■ Selected text ■
***
Extinct genus of dinosaurs

Sonorasaurus is a genus of brachiosaurid sauropod dinosaur from the Early to Late Cretaceous (Albian to Cenomanian stages, around 112 to 93 million years ago). Its fossils have been found in southern Arizona, United States. Its name, which means "Sonora lizard", comes from the Sonora River that flows in the Sonoran Desert where its fossils were first found. The type species is S. thompsoni, described by Ratkevich in 1998.

==Discovery==
Fossilized remains were discovered in November 1994 by geology student Richard Thompson in the Turney Ranch Formation in the Whetstone Mountains, located in the Chihuahua Desert region of the Sonoran Desert in southern Arizona. Thompson had investigated a previously almost unexplored region, where fossils proved to be plentiful and directly accessible on the surface. A relatively complete sauropod skeleton was weathering out on a rock wall. He informed paleontologist Ronald Paul Ratkevich of the Arizona-Sonora Desert Museum, Tucson of the find. Ratkevich assembled a team of volunteers and began securing the bones in the spring of 1995; excavations would only end in 1999. He assumed the fossils represented a sauropod but was no expert on that taxon. The curator of geology of the museum, David W. Thayer, thought it might be a therizinosaur, mistaking a tail chevron bone for the long hand claw typical of that group. In 1995, Ratkevich and Tayer first reported the find, already using the name "Sonorasaurus" but informally, so that it remained a nomen nudum.
***
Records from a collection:
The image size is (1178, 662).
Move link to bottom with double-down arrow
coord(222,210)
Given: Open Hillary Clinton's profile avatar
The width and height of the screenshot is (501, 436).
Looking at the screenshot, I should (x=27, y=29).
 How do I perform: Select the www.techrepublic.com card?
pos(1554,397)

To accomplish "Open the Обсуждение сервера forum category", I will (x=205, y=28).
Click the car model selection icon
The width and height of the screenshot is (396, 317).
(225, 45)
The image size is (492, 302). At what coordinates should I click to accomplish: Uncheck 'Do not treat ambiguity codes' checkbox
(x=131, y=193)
***
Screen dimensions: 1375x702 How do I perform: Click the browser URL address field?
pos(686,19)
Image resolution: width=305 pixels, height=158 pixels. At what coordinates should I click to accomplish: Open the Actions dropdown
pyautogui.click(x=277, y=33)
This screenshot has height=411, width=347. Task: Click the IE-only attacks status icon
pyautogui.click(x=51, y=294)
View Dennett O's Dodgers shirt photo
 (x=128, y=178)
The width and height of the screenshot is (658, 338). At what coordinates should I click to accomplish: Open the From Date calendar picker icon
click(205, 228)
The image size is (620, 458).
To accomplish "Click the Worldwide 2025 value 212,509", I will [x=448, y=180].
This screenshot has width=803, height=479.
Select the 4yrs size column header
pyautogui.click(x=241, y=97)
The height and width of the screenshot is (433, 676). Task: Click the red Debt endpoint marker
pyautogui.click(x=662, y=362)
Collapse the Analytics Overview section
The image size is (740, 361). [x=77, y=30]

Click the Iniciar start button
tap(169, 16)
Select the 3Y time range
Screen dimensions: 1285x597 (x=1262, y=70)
***
■ Activities ■
(a) Reproduce part of the passage on Sonorasaurus word for word, starting with "Extinct genus of" and going on through "Ratkevich in 1998.".
(b) Proceed with the passage on Sonorasaurus, beginning right after its final sentence.
These entries were taken from a separate source.

■ Responses to the exercise ■
(a)
Extinct genus of dinosaurs

Sonorasaurus is a genus of brachiosaurid sauropod dinosaur from the Early to Late Cretaceous (Albian to Cenomanian stages, around 112 to 93 million years ago). Its fossils have been found in southern Arizona, United States. Its name, which means "Sonora lizard", comes from the Sonora River that flows in the Sonoran Desert where its fossils were first found. The type species is S. thompsoni, described by Ratkevich in 1998.

(b)
Both men now asked dinosaur expert Edwin Harris Colbert to identify the animal. Colbert, having seen only pictures, suggested it might be a member of the Hadrosauridae. Ratkevich and Thayer then visited the displays in the American Museum of Natural History, concluding their find was rather dissimilar to the hadrosaurid skeletons shown there, so that it must represent a species new to science. Ratkevich considered naming it "Chihuahuasaurus" but ultimately shied away from the comical contrast between the gigantic sauropod and the minute dog breed. In 1996, a subsequent article tried to fit the bones found, in a diagram of the hadrosaurid Kritosaurus. This attempt largely failed, with an ilium being mistaken for a shoulder blade. Again, the name "Sonorasaurus" was used but still invalidly.

Sonorasaurus was finally formally described in 1998 by Ratkevich, who identified it as a brachiosaurid sauropod. Dating of the specimen found it to be the earliest known brachiosaurid to have lived in the 'middle' Cretaceous Period of North America. On April 10, 2018, Sonorasaurus was declared the state dinosaur of Arizona.

==Description==
The holotype of Sonorasaurus, ASDM 500, is an incomplete skeleton consisting of various postcranial elements, many of which are fragmentary. A complete dorsal rib from the same horizon, ASDM 807, may also be referrable to S. thompsoni. Sonorasaurus is estimated to have been about 15 m long, 8 m tall, and weighed 10 MT, which is about one third of the size of Brachiosaurus.

==Classification==
Ratkevich initially identified Sonorasaurus as a brachiosaurid. However phylogenetic studies in the following years failed to find a consensus, with some finding it to lie within Brachiosauridae and others outside of it. In no analysis was the recovered phylogenetic position of Sonorasaurus strongly supported until D'Emic et al. (2016), which found Sonorasaurus to fall confidently within the Brachiosauridae. However the authors noted that additional data was still required to firmly establish its lower-level affinities.

Sonorasaurus in a cladogram of Brachiosauridae after Mannion et al. (2017).

In Mannion et al. (2019) it is still described as a brachiosaurid.